(Rows showing where targets appear)

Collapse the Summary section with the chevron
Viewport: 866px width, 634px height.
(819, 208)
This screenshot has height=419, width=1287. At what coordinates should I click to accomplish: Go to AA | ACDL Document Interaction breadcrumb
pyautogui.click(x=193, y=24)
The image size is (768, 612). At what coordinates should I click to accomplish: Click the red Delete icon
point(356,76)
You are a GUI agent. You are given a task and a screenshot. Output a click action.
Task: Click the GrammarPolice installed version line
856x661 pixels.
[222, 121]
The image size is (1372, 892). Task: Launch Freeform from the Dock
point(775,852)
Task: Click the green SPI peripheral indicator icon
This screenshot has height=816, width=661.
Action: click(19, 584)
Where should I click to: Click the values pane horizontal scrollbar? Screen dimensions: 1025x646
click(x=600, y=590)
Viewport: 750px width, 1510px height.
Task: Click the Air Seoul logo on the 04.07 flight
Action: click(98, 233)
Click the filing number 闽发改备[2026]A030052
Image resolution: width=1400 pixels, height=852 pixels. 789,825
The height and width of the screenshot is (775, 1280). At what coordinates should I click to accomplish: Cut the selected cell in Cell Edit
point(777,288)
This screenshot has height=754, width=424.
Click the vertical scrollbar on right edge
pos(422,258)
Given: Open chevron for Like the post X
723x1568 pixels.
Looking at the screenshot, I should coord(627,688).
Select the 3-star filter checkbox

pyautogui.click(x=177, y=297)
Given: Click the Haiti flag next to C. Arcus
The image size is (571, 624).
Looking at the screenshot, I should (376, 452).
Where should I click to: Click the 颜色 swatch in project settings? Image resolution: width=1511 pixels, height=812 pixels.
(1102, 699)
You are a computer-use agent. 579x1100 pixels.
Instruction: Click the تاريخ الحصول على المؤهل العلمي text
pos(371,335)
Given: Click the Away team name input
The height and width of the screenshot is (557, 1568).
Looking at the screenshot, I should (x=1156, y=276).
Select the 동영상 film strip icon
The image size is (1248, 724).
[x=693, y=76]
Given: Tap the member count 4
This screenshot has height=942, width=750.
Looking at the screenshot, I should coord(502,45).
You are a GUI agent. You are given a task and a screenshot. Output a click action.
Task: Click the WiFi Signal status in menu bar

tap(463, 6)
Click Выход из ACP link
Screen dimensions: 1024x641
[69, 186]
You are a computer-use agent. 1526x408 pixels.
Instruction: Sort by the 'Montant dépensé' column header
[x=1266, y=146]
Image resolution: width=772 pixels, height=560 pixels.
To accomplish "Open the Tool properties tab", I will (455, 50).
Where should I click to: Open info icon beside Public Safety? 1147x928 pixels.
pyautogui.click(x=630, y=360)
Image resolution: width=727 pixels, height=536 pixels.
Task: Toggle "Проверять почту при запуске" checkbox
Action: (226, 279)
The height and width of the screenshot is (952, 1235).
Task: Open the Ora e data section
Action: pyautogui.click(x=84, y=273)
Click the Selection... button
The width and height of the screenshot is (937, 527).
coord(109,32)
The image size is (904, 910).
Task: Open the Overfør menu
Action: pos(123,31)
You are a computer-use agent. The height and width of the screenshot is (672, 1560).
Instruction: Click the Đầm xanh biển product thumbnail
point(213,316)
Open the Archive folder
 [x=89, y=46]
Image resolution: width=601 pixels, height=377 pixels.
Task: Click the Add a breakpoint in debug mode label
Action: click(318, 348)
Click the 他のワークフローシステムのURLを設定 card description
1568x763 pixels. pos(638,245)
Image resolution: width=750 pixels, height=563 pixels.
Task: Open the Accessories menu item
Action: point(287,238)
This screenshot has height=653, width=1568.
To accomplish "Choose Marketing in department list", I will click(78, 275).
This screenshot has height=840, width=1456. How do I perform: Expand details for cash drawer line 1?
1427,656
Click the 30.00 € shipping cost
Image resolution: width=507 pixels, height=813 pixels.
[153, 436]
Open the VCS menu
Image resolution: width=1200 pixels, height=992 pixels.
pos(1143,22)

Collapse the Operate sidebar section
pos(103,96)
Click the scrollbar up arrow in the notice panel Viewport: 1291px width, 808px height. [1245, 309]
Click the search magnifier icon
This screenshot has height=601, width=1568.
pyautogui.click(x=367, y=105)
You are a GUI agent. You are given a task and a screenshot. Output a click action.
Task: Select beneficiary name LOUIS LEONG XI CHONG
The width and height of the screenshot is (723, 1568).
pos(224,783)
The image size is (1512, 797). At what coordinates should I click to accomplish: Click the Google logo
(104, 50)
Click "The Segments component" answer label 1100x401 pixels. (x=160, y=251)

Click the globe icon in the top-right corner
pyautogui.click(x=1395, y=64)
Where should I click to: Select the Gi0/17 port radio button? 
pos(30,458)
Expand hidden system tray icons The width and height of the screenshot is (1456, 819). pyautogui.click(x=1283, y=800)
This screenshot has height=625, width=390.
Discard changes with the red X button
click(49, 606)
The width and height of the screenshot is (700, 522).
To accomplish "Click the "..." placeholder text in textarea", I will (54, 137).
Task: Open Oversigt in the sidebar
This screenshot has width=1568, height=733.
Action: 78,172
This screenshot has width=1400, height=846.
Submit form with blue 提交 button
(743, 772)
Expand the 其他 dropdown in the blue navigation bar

**Given task**
Reproduce every line of the listing above verbatim, with nothing changed.

**Complete response**
Collapse the Summary section with the chevron
Viewport: 866px width, 634px height.
(819, 208)
This screenshot has height=419, width=1287. At what coordinates should I click to accomplish: Go to AA | ACDL Document Interaction breadcrumb
pyautogui.click(x=193, y=24)
The image size is (768, 612). At what coordinates should I click to accomplish: Click the red Delete icon
point(356,76)
You are a GUI agent. You are given a task and a screenshot. Output a click action.
Task: Click the GrammarPolice installed version line
856x661 pixels.
[222, 121]
The image size is (1372, 892). Task: Launch Freeform from the Dock
point(775,852)
Task: Click the green SPI peripheral indicator icon
This screenshot has height=816, width=661.
Action: click(19, 584)
Where should I click to: Click the values pane horizontal scrollbar? Screen dimensions: 1025x646
click(x=600, y=590)
Viewport: 750px width, 1510px height.
Task: Click the Air Seoul logo on the 04.07 flight
Action: click(98, 233)
Click the filing number 闽发改备[2026]A030052
Image resolution: width=1400 pixels, height=852 pixels. 789,825
The height and width of the screenshot is (775, 1280). At what coordinates should I click to accomplish: Cut the selected cell in Cell Edit
point(777,288)
This screenshot has height=754, width=424.
Click the vertical scrollbar on right edge
pos(422,258)
Given: Open chevron for Like the post X
723x1568 pixels.
Looking at the screenshot, I should coord(627,688).
Select the 3-star filter checkbox

pyautogui.click(x=177, y=297)
Given: Click the Haiti flag next to C. Arcus
The image size is (571, 624).
Looking at the screenshot, I should (376, 452).
Where should I click to: Click the 颜色 swatch in project settings? Image resolution: width=1511 pixels, height=812 pixels.
(1102, 699)
You are a computer-use agent. 579x1100 pixels.
Instruction: Click the تاريخ الحصول على المؤهل العلمي text
pos(371,335)
Given: Click the Away team name input
The height and width of the screenshot is (557, 1568).
Looking at the screenshot, I should (x=1156, y=276).
Select the 동영상 film strip icon
The image size is (1248, 724).
[x=693, y=76]
Given: Tap the member count 4
This screenshot has height=942, width=750.
Looking at the screenshot, I should coord(502,45).
You are a GUI agent. You are given a task and a screenshot. Output a click action.
Task: Click the WiFi Signal status in menu bar

tap(463, 6)
Click Выход из ACP link
Screen dimensions: 1024x641
[69, 186]
You are a computer-use agent. 1526x408 pixels.
Instruction: Sort by the 'Montant dépensé' column header
[x=1266, y=146]
Image resolution: width=772 pixels, height=560 pixels.
To accomplish "Open the Tool properties tab", I will (455, 50).
Where should I click to: Open info icon beside Public Safety? 1147x928 pixels.
pyautogui.click(x=630, y=360)
Image resolution: width=727 pixels, height=536 pixels.
Task: Toggle "Проверять почту при запуске" checkbox
Action: (226, 279)
The height and width of the screenshot is (952, 1235).
Task: Open the Ora e data section
Action: pyautogui.click(x=84, y=273)
Click the Selection... button
The width and height of the screenshot is (937, 527).
coord(109,32)
The image size is (904, 910).
Task: Open the Overfør menu
Action: pos(123,31)
You are a computer-use agent. The height and width of the screenshot is (672, 1560).
Instruction: Click the Đầm xanh biển product thumbnail
point(213,316)
Open the Archive folder
 [x=89, y=46]
Image resolution: width=601 pixels, height=377 pixels.
Task: Click the Add a breakpoint in debug mode label
Action: click(318, 348)
Click the 他のワークフローシステムのURLを設定 card description
1568x763 pixels. pos(638,245)
Image resolution: width=750 pixels, height=563 pixels.
Task: Open the Accessories menu item
Action: point(287,238)
This screenshot has height=653, width=1568.
To accomplish "Choose Marketing in department list", I will click(78, 275).
This screenshot has height=840, width=1456. How do I perform: Expand details for cash drawer line 1?
1427,656
Click the 30.00 € shipping cost
Image resolution: width=507 pixels, height=813 pixels.
[153, 436]
Open the VCS menu
Image resolution: width=1200 pixels, height=992 pixels.
pos(1143,22)

Collapse the Operate sidebar section
pos(103,96)
Click the scrollbar up arrow in the notice panel Viewport: 1291px width, 808px height. [1245, 309]
Click the search magnifier icon
This screenshot has height=601, width=1568.
pyautogui.click(x=367, y=105)
You are a GUI agent. You are given a task and a screenshot. Output a click action.
Task: Select beneficiary name LOUIS LEONG XI CHONG
The width and height of the screenshot is (723, 1568).
pos(224,783)
The image size is (1512, 797). At what coordinates should I click to accomplish: Click the Google logo
(104, 50)
Click "The Segments component" answer label 1100x401 pixels. (x=160, y=251)

Click the globe icon in the top-right corner
pyautogui.click(x=1395, y=64)
Where should I click to: Select the Gi0/17 port radio button? 
pos(30,458)
Expand hidden system tray icons The width and height of the screenshot is (1456, 819). pyautogui.click(x=1283, y=800)
This screenshot has height=625, width=390.
Discard changes with the red X button
click(49, 606)
The width and height of the screenshot is (700, 522).
To accomplish "Click the "..." placeholder text in textarea", I will (54, 137).
Task: Open Oversigt in the sidebar
This screenshot has width=1568, height=733.
Action: 78,172
This screenshot has width=1400, height=846.
Submit form with blue 提交 button
(743, 772)
Expand the 其他 dropdown in the blue navigation bar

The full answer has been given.